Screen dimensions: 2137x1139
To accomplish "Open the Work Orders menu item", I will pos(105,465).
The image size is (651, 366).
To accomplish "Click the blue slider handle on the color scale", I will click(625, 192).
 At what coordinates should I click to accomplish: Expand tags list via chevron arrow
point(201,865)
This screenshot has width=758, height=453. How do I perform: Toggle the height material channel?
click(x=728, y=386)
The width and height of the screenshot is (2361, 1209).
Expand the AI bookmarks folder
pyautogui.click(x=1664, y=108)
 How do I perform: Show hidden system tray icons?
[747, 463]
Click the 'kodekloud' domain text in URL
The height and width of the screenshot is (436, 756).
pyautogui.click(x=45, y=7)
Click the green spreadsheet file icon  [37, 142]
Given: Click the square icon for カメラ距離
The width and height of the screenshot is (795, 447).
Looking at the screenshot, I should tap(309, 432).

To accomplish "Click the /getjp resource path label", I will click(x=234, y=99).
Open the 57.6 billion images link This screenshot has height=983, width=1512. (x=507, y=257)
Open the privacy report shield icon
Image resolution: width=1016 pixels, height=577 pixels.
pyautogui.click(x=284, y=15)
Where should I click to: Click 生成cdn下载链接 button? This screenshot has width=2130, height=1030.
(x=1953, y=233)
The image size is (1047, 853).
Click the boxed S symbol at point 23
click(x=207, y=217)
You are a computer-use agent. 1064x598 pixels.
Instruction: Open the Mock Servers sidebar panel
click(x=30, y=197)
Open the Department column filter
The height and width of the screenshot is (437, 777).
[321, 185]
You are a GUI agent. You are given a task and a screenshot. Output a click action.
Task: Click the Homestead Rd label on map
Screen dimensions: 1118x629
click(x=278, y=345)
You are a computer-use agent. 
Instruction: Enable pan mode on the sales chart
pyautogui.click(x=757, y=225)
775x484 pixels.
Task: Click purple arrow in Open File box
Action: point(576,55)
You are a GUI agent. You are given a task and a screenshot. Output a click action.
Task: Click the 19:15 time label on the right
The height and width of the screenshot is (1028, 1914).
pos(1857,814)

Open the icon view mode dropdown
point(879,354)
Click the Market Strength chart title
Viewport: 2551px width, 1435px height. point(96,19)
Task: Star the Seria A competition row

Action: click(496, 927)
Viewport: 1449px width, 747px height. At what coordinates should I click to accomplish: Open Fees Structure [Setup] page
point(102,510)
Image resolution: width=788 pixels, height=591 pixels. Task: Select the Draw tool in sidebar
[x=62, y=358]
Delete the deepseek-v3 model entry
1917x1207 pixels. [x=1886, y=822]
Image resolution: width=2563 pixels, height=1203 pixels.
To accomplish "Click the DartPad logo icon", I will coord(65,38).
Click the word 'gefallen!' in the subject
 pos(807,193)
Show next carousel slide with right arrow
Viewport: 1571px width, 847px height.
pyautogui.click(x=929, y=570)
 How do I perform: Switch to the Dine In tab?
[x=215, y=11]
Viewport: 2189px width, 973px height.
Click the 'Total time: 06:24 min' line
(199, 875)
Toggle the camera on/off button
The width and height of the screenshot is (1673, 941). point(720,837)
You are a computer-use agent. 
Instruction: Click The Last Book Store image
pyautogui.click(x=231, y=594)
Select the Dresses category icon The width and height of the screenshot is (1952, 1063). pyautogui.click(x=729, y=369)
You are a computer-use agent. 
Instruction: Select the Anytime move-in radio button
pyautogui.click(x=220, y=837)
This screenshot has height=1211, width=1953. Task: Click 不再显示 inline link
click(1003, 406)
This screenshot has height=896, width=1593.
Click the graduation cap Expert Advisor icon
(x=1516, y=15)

------------------------

Work item = Would you output the full listing exactly as given?

Solution for this exercise =
Screen dimensions: 2137x1139
To accomplish "Open the Work Orders menu item", I will pos(105,465).
The image size is (651, 366).
To accomplish "Click the blue slider handle on the color scale", I will click(625, 192).
 At what coordinates should I click to accomplish: Expand tags list via chevron arrow
point(201,865)
This screenshot has width=758, height=453. How do I perform: Toggle the height material channel?
click(x=728, y=386)
The width and height of the screenshot is (2361, 1209).
Expand the AI bookmarks folder
pyautogui.click(x=1664, y=108)
 How do I perform: Show hidden system tray icons?
[747, 463]
Click the 'kodekloud' domain text in URL
The height and width of the screenshot is (436, 756).
pyautogui.click(x=45, y=7)
Click the green spreadsheet file icon  [37, 142]
Given: Click the square icon for カメラ距離
The width and height of the screenshot is (795, 447).
Looking at the screenshot, I should tap(309, 432).

To accomplish "Click the /getjp resource path label", I will click(x=234, y=99).
Open the 57.6 billion images link This screenshot has height=983, width=1512. (x=507, y=257)
Open the privacy report shield icon
Image resolution: width=1016 pixels, height=577 pixels.
pyautogui.click(x=284, y=15)
Where should I click to: Click 生成cdn下载链接 button? This screenshot has width=2130, height=1030.
(x=1953, y=233)
The image size is (1047, 853).
Click the boxed S symbol at point 23
click(x=207, y=217)
You are a computer-use agent. 1064x598 pixels.
Instruction: Open the Mock Servers sidebar panel
click(x=30, y=197)
Open the Department column filter
The height and width of the screenshot is (437, 777).
[321, 185]
You are a GUI agent. You are given a task and a screenshot. Output a click action.
Task: Click the Homestead Rd label on map
Screen dimensions: 1118x629
click(x=278, y=345)
You are a computer-use agent. 
Instruction: Enable pan mode on the sales chart
pyautogui.click(x=757, y=225)
775x484 pixels.
Task: Click purple arrow in Open File box
Action: point(576,55)
You are a GUI agent. You are given a task and a screenshot. Output a click action.
Task: Click the 19:15 time label on the right
The height and width of the screenshot is (1028, 1914).
pos(1857,814)

Open the icon view mode dropdown
point(879,354)
Click the Market Strength chart title
Viewport: 2551px width, 1435px height. point(96,19)
Task: Star the Seria A competition row

Action: click(496, 927)
Viewport: 1449px width, 747px height. At what coordinates should I click to accomplish: Open Fees Structure [Setup] page
point(102,510)
Image resolution: width=788 pixels, height=591 pixels. Task: Select the Draw tool in sidebar
[x=62, y=358]
Delete the deepseek-v3 model entry
1917x1207 pixels. [x=1886, y=822]
Image resolution: width=2563 pixels, height=1203 pixels.
To accomplish "Click the DartPad logo icon", I will coord(65,38).
Click the word 'gefallen!' in the subject
 pos(807,193)
Show next carousel slide with right arrow
Viewport: 1571px width, 847px height.
pyautogui.click(x=929, y=570)
 How do I perform: Switch to the Dine In tab?
[x=215, y=11]
Viewport: 2189px width, 973px height.
Click the 'Total time: 06:24 min' line
(199, 875)
Toggle the camera on/off button
The width and height of the screenshot is (1673, 941). point(720,837)
You are a computer-use agent. 
Instruction: Click The Last Book Store image
pyautogui.click(x=231, y=594)
Select the Dresses category icon The width and height of the screenshot is (1952, 1063). pyautogui.click(x=729, y=369)
You are a computer-use agent. 
Instruction: Select the Anytime move-in radio button
pyautogui.click(x=220, y=837)
This screenshot has height=1211, width=1953. Task: Click 不再显示 inline link
click(1003, 406)
This screenshot has height=896, width=1593.
Click the graduation cap Expert Advisor icon
(x=1516, y=15)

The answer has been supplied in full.